Task statement:
Count the lines below holding "Melania" and answer with that number only.

(Stored data entries)

○ ○ ○ ○ ○

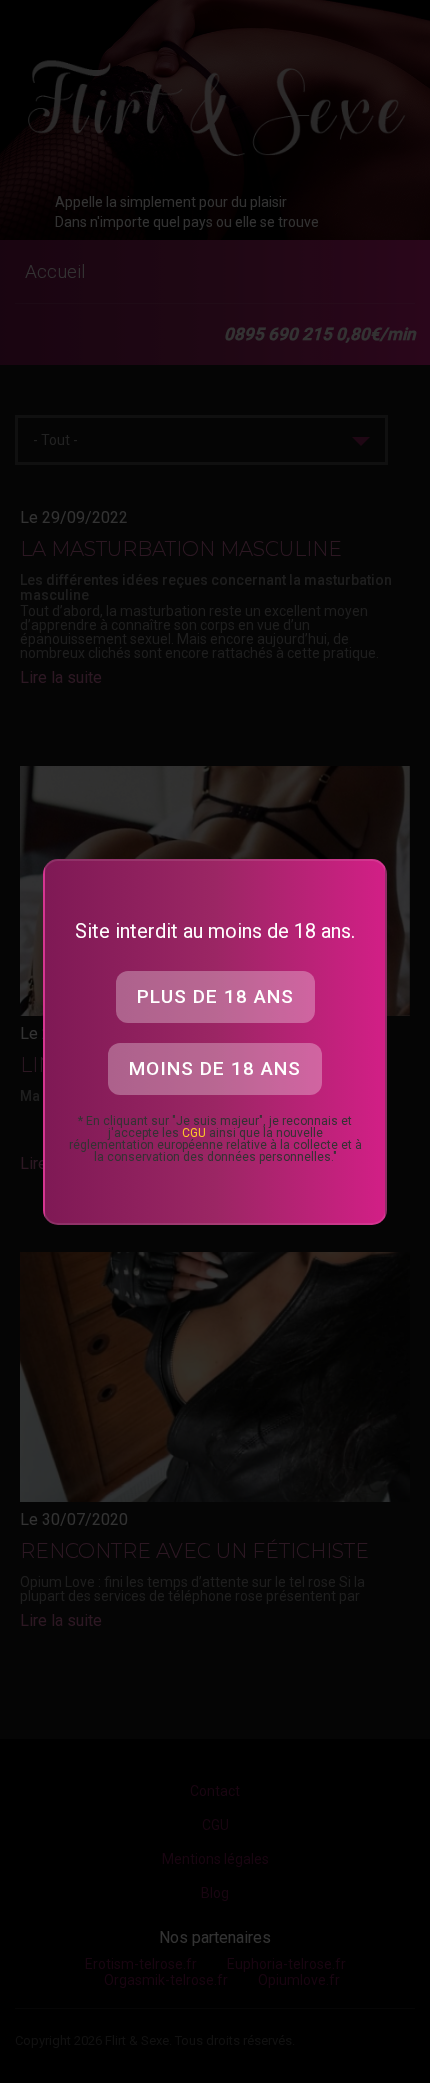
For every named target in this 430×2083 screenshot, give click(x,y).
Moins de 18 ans (215, 1068)
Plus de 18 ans (215, 996)
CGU (194, 1133)
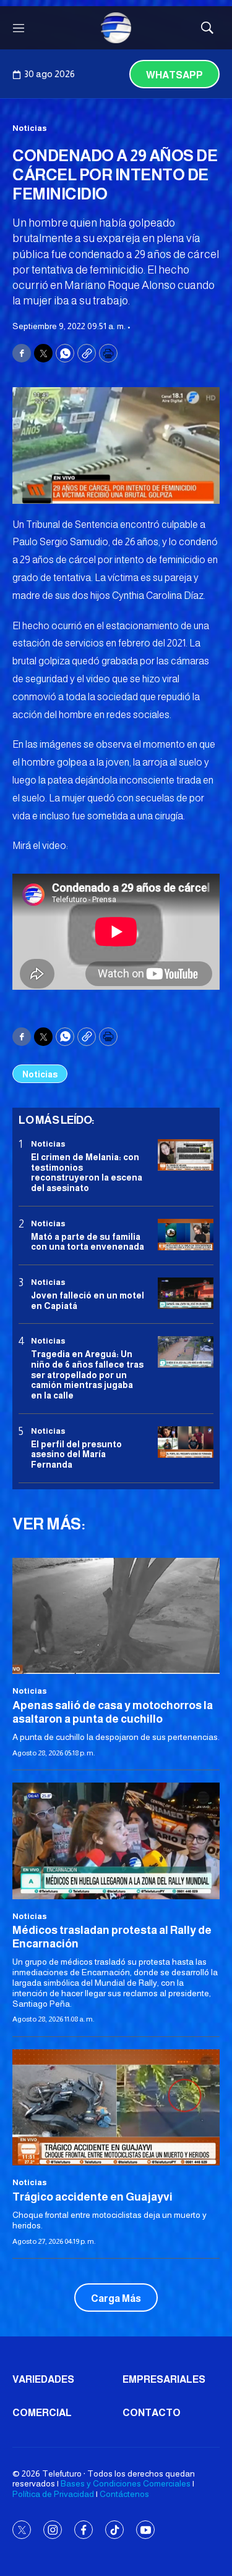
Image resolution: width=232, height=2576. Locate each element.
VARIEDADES (43, 2379)
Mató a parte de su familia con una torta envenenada (87, 1242)
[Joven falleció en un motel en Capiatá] (185, 1293)
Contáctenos (124, 2494)
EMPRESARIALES (163, 2379)
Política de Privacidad (53, 2494)
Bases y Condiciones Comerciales (126, 2483)
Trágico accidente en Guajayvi (92, 2197)
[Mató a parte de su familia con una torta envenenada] (185, 1234)
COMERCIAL (42, 2412)
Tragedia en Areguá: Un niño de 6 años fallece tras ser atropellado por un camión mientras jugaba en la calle (87, 1374)
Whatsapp (174, 75)
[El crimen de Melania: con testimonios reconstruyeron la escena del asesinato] (185, 1155)
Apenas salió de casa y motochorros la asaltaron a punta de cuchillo (112, 1712)
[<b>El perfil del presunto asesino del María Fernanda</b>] (185, 1442)
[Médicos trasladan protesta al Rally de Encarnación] (116, 1841)
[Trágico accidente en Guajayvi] (116, 2107)
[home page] (116, 27)
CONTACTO (151, 2412)
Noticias (29, 128)
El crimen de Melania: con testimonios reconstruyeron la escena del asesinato (86, 1172)
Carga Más (116, 2298)
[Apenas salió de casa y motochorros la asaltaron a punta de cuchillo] (116, 1616)
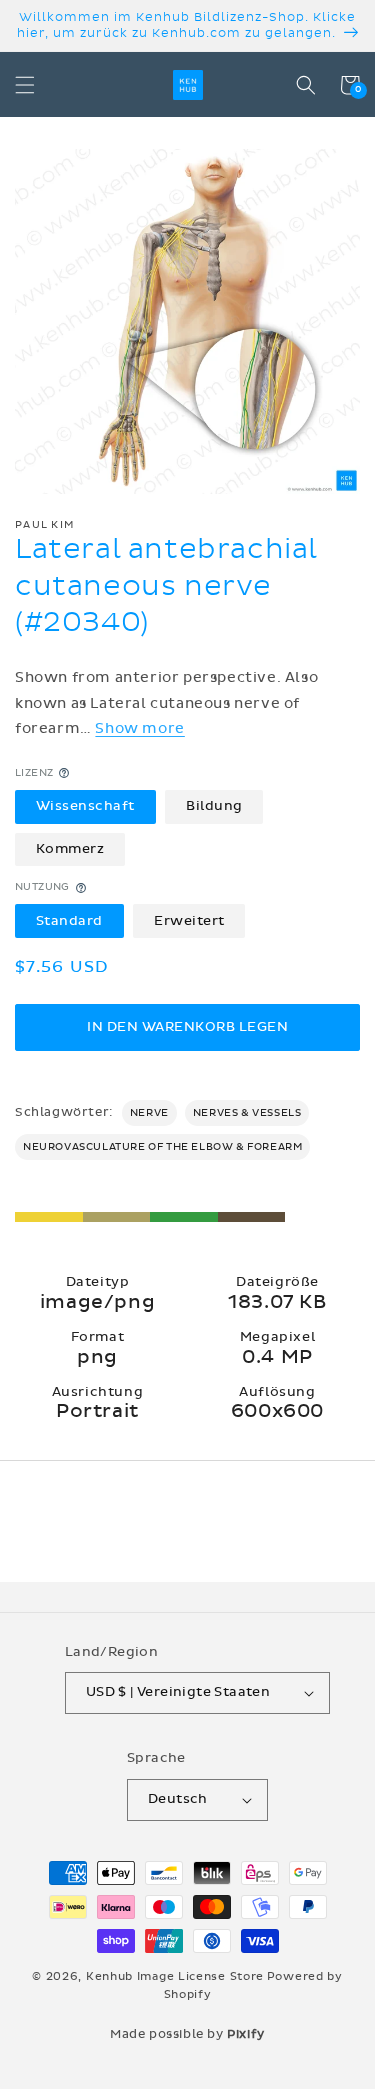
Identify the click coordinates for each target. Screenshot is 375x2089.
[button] (25, 85)
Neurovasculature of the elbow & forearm (162, 1147)
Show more (139, 728)
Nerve (149, 1113)
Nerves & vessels (247, 1113)
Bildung (214, 806)
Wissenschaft (85, 806)
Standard (69, 921)
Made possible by (187, 2034)
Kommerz (70, 849)
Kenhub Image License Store (175, 1976)
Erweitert (189, 921)
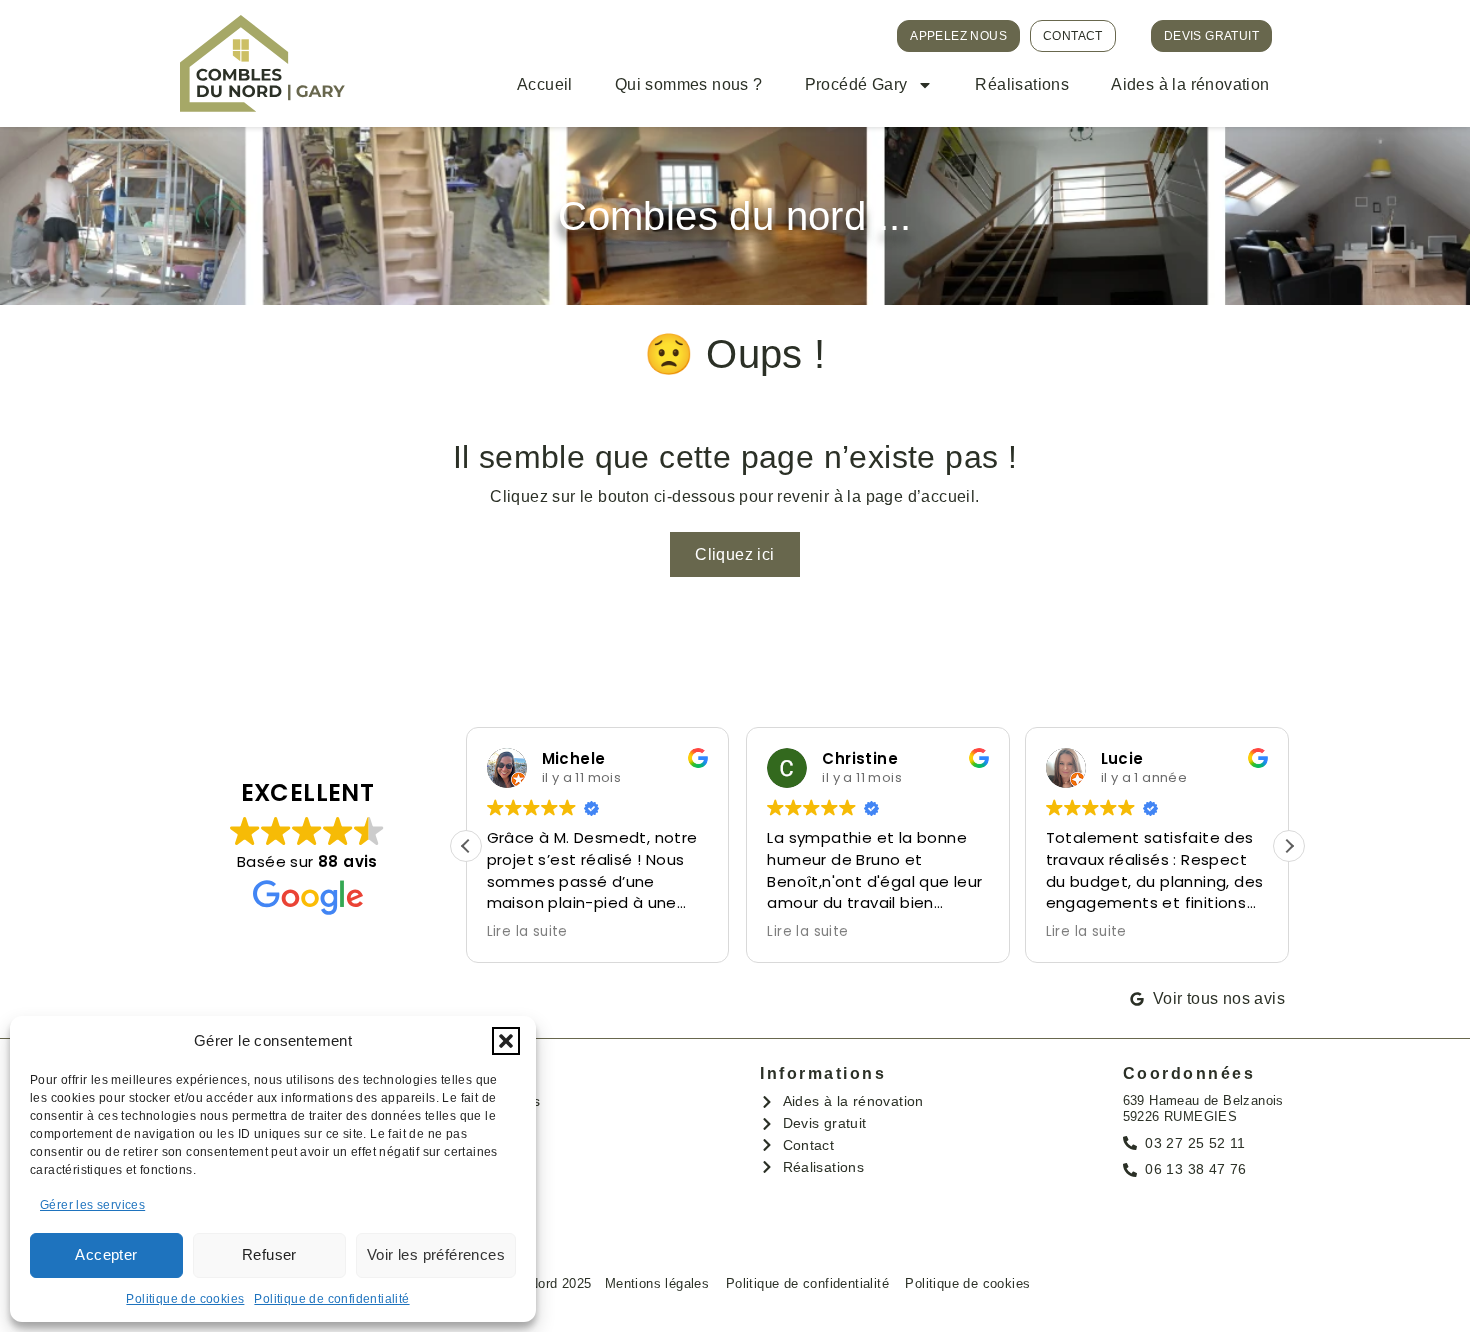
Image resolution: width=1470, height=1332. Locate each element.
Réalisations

○ ○ ○ ○ ○

Your response:
2